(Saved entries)

↓

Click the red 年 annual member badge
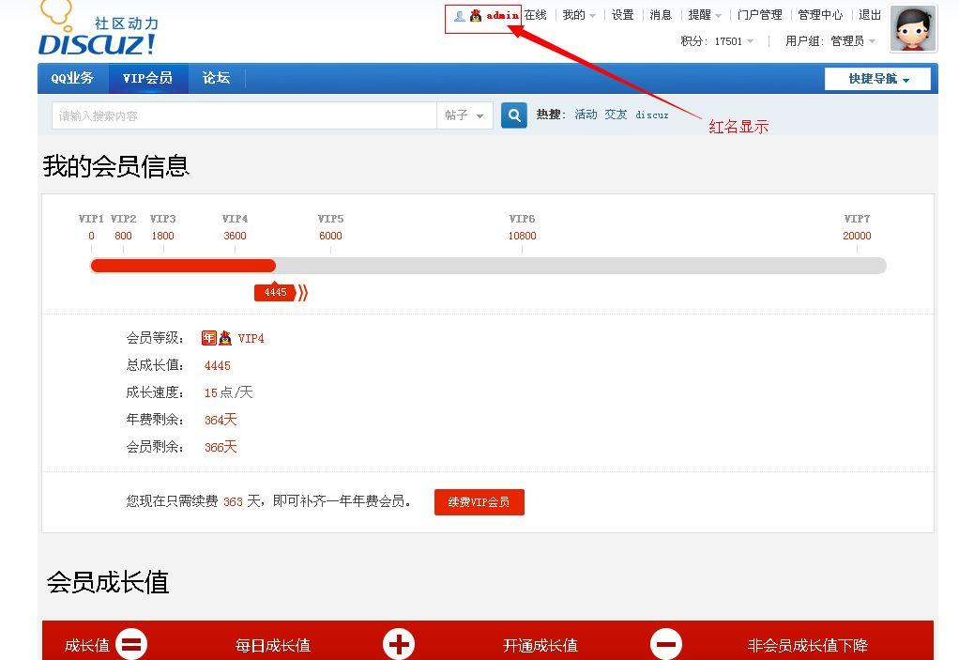The width and height of the screenshot is (959, 660). point(208,338)
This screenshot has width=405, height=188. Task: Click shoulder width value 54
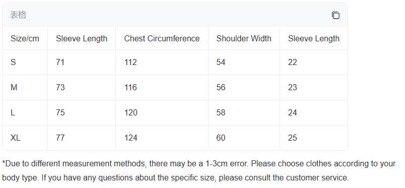click(x=221, y=62)

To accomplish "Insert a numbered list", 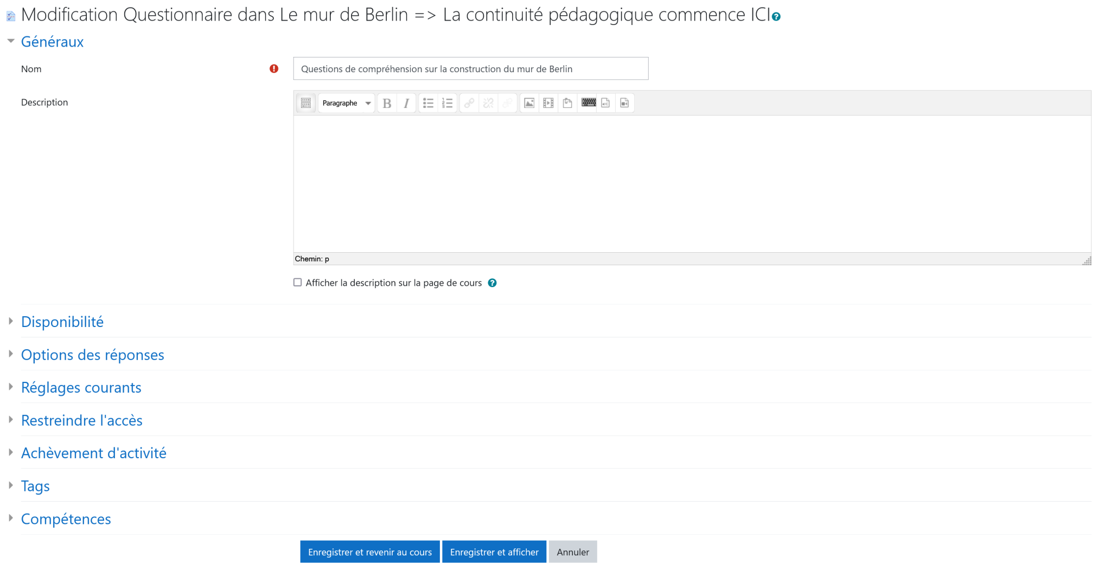I will [x=448, y=103].
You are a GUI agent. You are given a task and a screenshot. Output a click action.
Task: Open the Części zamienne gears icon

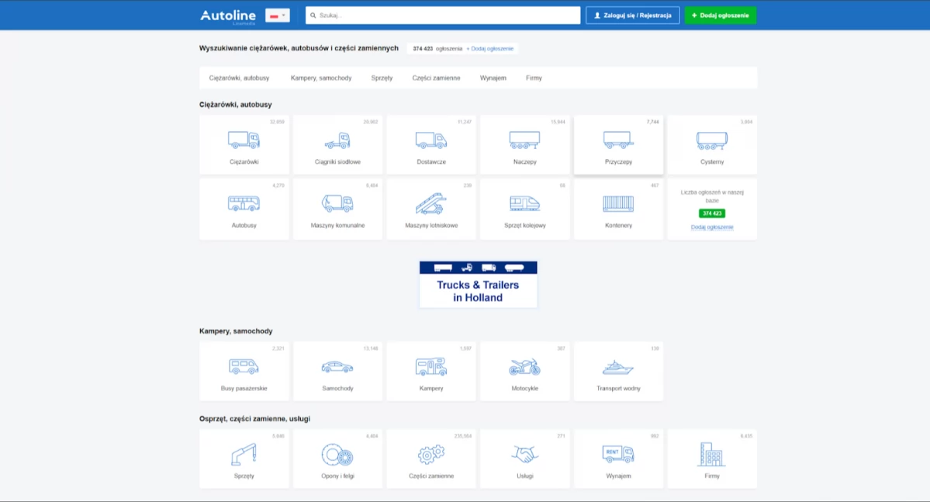tap(431, 455)

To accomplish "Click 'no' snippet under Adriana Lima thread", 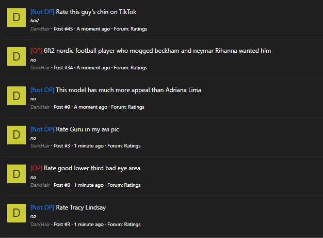I will tap(33, 99).
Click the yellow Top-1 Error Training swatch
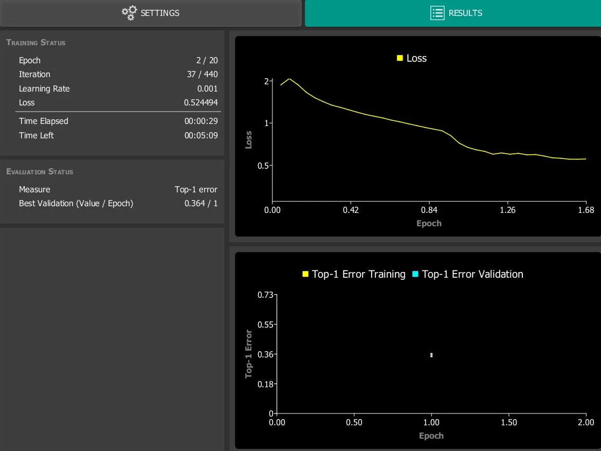The height and width of the screenshot is (451, 601). [x=305, y=275]
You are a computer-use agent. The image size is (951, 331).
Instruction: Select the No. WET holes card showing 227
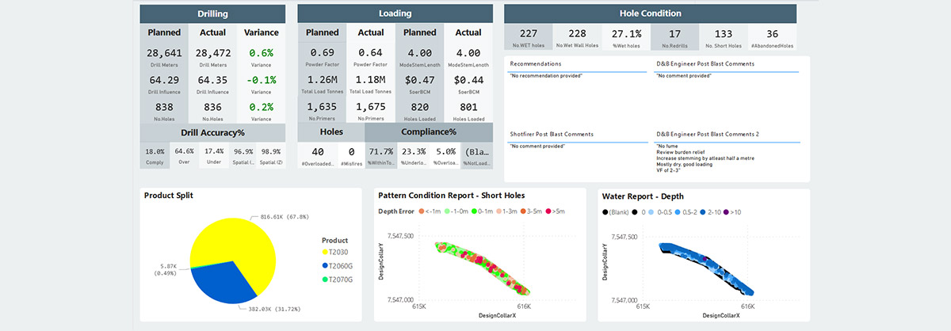pyautogui.click(x=529, y=38)
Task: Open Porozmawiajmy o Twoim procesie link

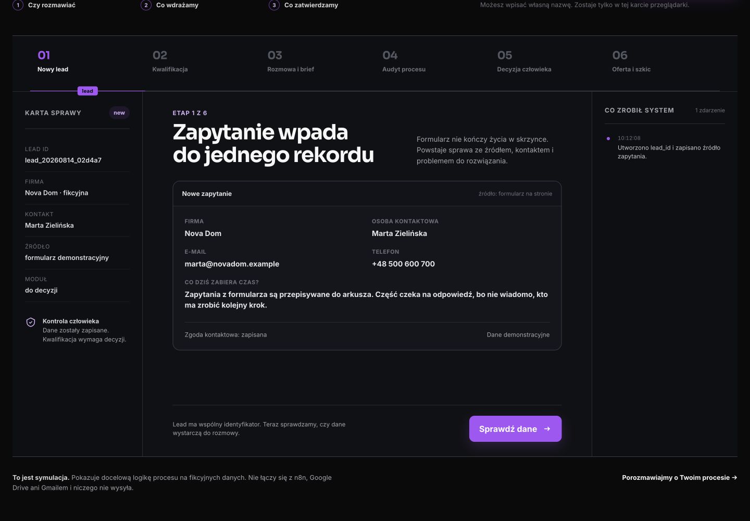Action: pyautogui.click(x=679, y=477)
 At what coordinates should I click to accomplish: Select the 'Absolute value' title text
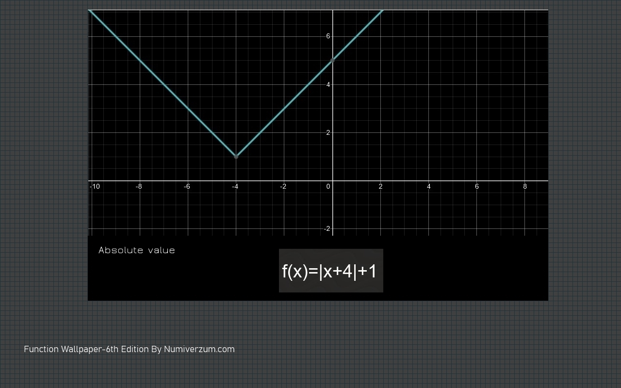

↑

_Requirement_. Where does the string "agent" appear in the records above? Show every line that holds it.

_Solution for this task_.
You are a GUI agent. You are given a task and a screenshot. Output a click action.
You are a computer-use agent. The image size is (951, 331).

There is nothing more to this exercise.